Code 83912 is part of a family of codes (83890-83912) used for analysis of nucleic acids, usually to diagnose genetic disorders. Each of these codes describes a separate technique such as nucleic acid extraction (83890 or 83891), gel electrophoresis (83894), gene amplification (83898), etc. The pathologist then interprets the entire series of tests to further define the diagnosis. Use 83912 to describe the interpretation and report on the entire series of tests, not on each individual step.

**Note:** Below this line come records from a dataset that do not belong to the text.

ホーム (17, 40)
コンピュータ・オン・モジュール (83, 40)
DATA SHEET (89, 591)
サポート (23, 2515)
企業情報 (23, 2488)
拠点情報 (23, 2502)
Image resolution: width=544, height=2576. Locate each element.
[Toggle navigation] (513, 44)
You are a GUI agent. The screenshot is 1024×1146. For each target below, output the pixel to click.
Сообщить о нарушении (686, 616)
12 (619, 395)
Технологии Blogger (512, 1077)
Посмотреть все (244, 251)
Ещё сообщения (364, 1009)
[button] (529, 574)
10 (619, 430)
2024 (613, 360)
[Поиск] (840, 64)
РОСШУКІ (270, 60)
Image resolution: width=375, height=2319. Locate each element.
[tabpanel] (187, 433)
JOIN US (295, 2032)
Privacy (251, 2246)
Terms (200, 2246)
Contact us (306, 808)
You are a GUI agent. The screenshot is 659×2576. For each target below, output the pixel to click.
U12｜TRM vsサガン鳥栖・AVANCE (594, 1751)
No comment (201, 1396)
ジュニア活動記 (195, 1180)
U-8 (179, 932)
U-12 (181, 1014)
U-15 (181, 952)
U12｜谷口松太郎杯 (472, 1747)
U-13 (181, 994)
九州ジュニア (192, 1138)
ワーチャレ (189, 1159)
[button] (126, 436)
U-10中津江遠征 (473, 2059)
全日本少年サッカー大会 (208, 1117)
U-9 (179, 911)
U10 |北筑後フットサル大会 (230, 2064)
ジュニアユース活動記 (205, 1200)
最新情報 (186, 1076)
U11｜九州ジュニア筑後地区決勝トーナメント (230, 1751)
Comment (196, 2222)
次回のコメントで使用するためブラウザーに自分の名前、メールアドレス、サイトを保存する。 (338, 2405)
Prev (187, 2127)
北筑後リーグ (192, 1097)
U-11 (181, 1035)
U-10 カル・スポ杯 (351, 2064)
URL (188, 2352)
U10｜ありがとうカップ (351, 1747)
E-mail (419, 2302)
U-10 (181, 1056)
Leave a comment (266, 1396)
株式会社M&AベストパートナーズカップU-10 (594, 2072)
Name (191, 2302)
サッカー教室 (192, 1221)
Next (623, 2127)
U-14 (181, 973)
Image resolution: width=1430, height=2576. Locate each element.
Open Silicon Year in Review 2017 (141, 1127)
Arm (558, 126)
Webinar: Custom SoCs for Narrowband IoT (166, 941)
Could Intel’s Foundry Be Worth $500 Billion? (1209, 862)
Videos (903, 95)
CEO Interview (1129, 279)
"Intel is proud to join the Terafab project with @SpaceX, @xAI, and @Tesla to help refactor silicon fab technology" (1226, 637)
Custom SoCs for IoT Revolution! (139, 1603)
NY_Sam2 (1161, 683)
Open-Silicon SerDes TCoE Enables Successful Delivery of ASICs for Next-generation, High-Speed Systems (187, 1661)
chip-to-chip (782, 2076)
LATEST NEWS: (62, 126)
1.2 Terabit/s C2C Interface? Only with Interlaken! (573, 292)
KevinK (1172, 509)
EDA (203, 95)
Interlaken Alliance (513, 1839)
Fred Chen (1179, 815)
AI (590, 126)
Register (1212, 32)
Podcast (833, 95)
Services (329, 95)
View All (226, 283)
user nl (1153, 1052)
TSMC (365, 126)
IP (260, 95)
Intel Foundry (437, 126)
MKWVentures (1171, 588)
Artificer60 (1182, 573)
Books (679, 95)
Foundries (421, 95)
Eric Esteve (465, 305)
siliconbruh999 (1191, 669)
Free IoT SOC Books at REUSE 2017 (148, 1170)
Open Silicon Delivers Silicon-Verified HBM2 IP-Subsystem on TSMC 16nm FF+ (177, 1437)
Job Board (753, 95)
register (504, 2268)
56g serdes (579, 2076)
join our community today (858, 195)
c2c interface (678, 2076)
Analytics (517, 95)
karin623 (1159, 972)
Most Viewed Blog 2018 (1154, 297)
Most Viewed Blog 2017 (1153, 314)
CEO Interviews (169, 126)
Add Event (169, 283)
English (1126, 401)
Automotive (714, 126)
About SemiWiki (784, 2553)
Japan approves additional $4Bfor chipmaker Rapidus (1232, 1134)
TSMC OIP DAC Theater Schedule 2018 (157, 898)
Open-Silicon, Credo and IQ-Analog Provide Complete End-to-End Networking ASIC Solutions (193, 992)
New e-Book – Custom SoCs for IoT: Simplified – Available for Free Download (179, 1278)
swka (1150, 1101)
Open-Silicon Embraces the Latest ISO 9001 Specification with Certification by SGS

The tests you inquired about, however, are comprehensive tests that include multiple steps to manipulate nucleic acids, as well as the final interpretation of those tests. You should not report each step of a hepatitis C virus RNA polymerase chain reaction (HCV RNA PCR) test using the molecular diagnostics codes. Rather, you should report the single code 87521 (Infectious agent antigen detection by nucleic acid [DNA or RNA]; hepatitis C, amplified probe technique), which includes each step such as nucleic acid isolation and amplification by PCR, as well as the interpretation of the test results. Similarly, for the HCV RNA quantification, report 87522 (...; hepatitis C, quantification).
Do not report the molecular diagnostics interpretation code (83912) with either 87521 or 87522. In fact, the National Correct Coding Initiative edits bundle these codes with 83912 because 87521 and 87522 are comprehensive codes that include the interpretation.